10.7 How to Exercise Rights 🔗

To exercise any of the above rights, Customer should send a verifiable request to:

Email:privacy@everview.ai
Mailing Address: Customer Privacy Team, Everview AI Inc., 1151 Georgia Street, Vancouver, BC V6B 4E6, Canada

We will respond to all valid requests within thirty (30) days. If we require additional time (up to 60 days total) due to complexity, we will inform Customer in writing.

11. Cookies & Tracking Technologies 🔗

Everview AI does not use cookies to track end users across third-party websites. However, when you access our website (https://everview.ai), we may employ cookies and similar technologies (e.g., local storage, pixel tags) for the following purposes:

1. Essential Cookies: Required for security, login sessions, and basic functionality.
2. Performance & Analytics Cookies: We use Google Analytics (or similar) to understand website traffic, page views, and user interaction patterns. These cookies collect anonymous information about how users navigate the site so we can improve content and design.
3. Preference Cookies: Remember site preferences (language, theme) between visits.

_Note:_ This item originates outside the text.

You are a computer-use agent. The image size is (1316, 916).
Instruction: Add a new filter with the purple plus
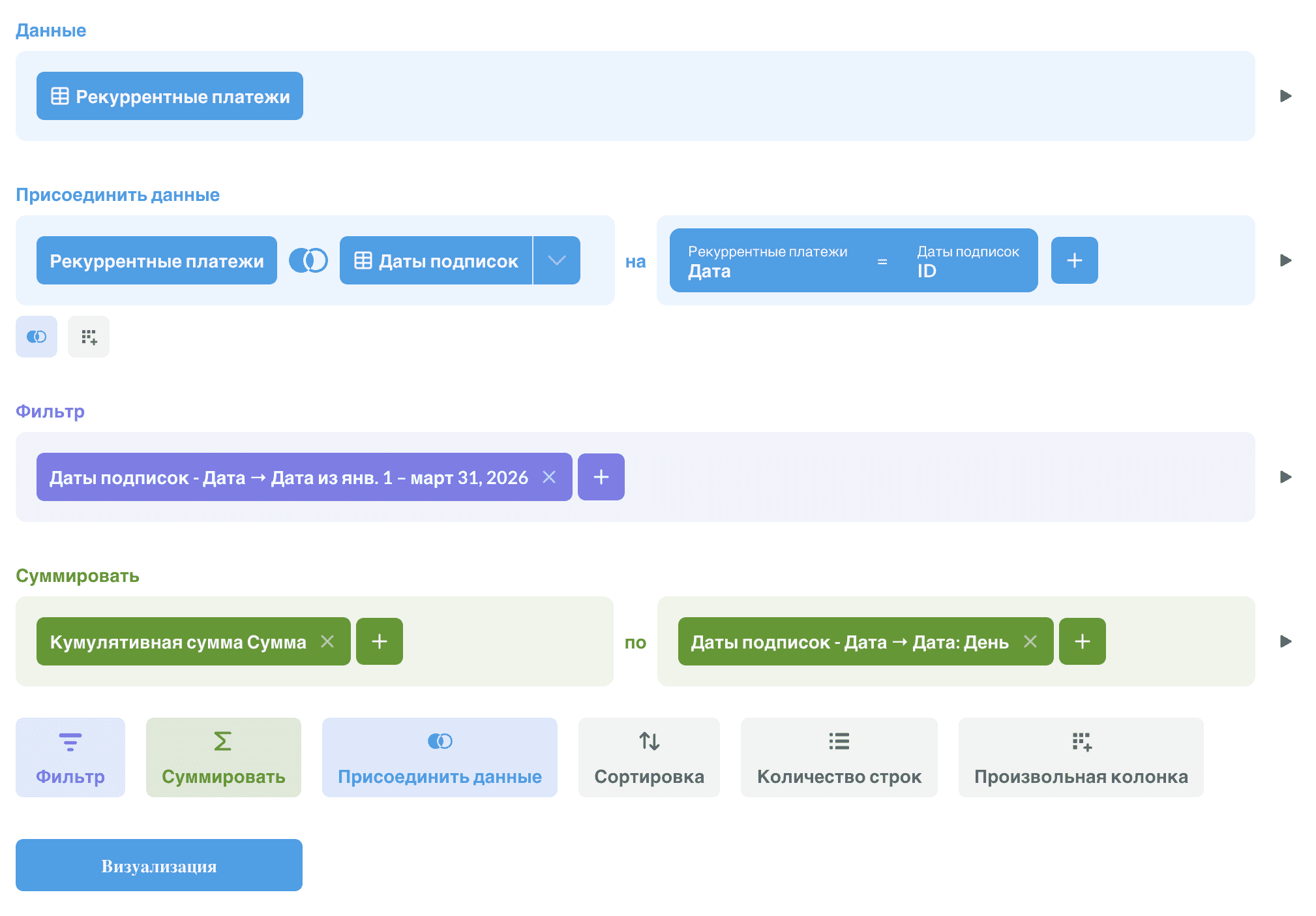[x=601, y=477]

You can manage or disable cookies via your browser settings. Disabling essential cookies may interfere with certain site functions.

12. Children’s Privacy 🔗

Everview AI is intended for business and professional use only. We do not knowingly collect or solicit Personal Data from individuals under the age of 16. If you become aware that a child under 16 has provided us with Personal Data, please contact us at privacy@everview.ai. We will promptly delete such information.

13. Third-Party Links & Embedded Content 🔗

The Service and our website may contain links to third-party websites or services (e.g., FAQs, Atlassian documentation, security partners’ pages). This Privacy Policy does not apply to those sites. We encourage you to review the privacy policies of any third parties you visit. Everview AI is not responsible for the privacy practices or content of those third-party sites.

14. Changes to This Privacy Policy 🔗

We may update this Privacy Policy from time to time to reflect changes in our data practices, legal requirements, or Service features. We will:

1. Post the updated Privacy Policy on our website with a revised “Last Updated” date.
2. Send email notification to all active Customers at least 30 days before material changes take effect.
3. Obtain explicit consent for any changes that materially broaden the scope of Personal Data processing beyond what was originally disclosed.

Your continued use of the Service after the “Last Updated” date constitutes acceptance of the revised Privacy Policy. If you do not agree to the changes, you must stop using the Service and request deletion of your Customer Data.

15. Contact Us 🔗

If you have any questions, concerns, or requests regarding this Privacy Policy or our data practices, please contact:

Everview AI Inc.
Privacy Team
Email: privacy@everview.ai
Mailing Address: 1151 Georgia Street, Vancouver, BC V6B 4E6, Canada

For general support inquiries (non-privacy), email: support@everview.ai.

By using Everview AI, you acknowledge that you have read and understand this Privacy Policy and consent to the collection, use, and disclosure of Customer Data as described herein.